─── Extracted data ───

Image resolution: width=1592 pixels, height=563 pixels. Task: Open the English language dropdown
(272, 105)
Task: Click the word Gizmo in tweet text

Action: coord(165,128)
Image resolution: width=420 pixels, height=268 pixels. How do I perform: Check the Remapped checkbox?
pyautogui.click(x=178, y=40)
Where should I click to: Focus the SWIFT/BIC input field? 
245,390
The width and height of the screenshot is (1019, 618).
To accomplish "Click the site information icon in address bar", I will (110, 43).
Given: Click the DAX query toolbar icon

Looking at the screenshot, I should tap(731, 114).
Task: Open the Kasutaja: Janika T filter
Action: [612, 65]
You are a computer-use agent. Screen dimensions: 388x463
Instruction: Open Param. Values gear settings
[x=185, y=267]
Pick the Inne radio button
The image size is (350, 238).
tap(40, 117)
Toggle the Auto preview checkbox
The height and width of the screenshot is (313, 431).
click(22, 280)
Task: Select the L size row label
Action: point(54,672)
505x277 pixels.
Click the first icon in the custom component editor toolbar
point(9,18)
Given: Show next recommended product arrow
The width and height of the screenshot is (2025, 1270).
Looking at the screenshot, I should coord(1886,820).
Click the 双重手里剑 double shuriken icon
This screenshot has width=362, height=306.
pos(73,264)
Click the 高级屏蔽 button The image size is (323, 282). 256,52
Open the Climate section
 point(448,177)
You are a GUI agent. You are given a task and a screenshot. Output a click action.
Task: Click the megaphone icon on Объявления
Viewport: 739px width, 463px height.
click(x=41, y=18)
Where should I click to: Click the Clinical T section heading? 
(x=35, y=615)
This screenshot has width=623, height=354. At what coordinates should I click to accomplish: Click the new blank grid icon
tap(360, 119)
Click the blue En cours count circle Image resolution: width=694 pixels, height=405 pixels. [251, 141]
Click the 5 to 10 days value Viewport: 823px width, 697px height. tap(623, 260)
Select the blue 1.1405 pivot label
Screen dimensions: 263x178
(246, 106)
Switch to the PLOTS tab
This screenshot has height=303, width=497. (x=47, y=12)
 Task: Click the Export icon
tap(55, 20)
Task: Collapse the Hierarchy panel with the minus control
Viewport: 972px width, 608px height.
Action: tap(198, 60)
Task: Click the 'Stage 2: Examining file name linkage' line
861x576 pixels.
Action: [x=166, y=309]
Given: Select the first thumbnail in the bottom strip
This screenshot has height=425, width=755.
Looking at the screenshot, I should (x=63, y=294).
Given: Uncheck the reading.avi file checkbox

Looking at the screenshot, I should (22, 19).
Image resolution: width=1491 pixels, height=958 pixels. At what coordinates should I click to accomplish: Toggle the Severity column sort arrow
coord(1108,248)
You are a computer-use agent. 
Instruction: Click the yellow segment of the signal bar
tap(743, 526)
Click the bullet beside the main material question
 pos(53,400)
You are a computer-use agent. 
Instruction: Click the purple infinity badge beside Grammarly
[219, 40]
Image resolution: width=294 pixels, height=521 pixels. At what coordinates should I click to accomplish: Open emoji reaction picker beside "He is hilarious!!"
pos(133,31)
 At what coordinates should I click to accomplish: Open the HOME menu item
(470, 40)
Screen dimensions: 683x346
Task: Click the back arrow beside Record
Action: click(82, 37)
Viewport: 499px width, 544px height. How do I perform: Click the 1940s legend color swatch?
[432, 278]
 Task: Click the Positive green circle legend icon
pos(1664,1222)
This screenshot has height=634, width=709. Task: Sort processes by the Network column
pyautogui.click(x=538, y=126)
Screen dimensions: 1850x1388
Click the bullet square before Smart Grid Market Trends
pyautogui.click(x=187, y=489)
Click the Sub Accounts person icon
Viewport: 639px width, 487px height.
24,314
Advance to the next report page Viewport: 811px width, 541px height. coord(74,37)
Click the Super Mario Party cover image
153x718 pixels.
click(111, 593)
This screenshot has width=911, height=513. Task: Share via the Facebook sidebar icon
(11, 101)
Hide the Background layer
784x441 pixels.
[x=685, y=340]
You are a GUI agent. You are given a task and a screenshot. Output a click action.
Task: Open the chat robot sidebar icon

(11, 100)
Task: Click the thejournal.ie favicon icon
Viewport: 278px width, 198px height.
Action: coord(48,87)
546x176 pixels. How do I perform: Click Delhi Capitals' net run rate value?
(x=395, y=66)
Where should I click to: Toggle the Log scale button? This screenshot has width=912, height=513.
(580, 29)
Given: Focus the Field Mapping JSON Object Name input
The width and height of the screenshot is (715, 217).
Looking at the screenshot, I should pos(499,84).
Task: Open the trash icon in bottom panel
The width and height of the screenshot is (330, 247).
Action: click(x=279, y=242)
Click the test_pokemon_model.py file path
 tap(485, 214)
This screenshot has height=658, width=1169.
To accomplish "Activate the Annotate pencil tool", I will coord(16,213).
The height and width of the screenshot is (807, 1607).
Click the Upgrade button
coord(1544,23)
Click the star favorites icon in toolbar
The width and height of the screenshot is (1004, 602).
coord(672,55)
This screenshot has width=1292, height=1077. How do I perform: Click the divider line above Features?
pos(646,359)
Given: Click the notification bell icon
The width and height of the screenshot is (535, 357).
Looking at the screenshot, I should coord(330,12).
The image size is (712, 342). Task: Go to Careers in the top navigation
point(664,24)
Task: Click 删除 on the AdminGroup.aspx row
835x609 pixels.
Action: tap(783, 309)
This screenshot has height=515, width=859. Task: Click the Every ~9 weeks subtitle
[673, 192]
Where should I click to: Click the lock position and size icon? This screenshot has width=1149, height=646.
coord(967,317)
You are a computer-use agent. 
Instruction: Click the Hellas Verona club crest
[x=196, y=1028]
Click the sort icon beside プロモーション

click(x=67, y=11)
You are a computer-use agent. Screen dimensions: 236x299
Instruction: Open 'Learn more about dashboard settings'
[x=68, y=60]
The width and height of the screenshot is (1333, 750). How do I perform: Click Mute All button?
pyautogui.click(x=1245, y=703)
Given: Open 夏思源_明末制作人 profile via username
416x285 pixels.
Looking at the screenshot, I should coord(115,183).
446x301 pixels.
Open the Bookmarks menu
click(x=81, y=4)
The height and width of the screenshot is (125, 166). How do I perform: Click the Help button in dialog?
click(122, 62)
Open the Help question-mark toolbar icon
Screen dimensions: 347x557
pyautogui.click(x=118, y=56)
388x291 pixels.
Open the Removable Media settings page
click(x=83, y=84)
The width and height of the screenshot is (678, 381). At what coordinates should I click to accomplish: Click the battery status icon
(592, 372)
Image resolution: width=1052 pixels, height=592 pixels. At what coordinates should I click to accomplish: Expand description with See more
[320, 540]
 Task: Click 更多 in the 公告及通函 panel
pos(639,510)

───

Write out the lines of the material exactly as they appear, starting with the line containing "Switch to the PLOTS tab" and ending with the line containing "Looking at the screenshot, I should (x=63, y=294).", including both of those lines.

Switch to the PLOTS tab
This screenshot has height=303, width=497. (x=47, y=12)
 Task: Click the Export icon
tap(55, 20)
Task: Collapse the Hierarchy panel with the minus control
Viewport: 972px width, 608px height.
Action: tap(198, 60)
Task: Click the 'Stage 2: Examining file name linkage' line
861x576 pixels.
Action: [x=166, y=309]
Given: Select the first thumbnail in the bottom strip
This screenshot has height=425, width=755.
Looking at the screenshot, I should (x=63, y=294).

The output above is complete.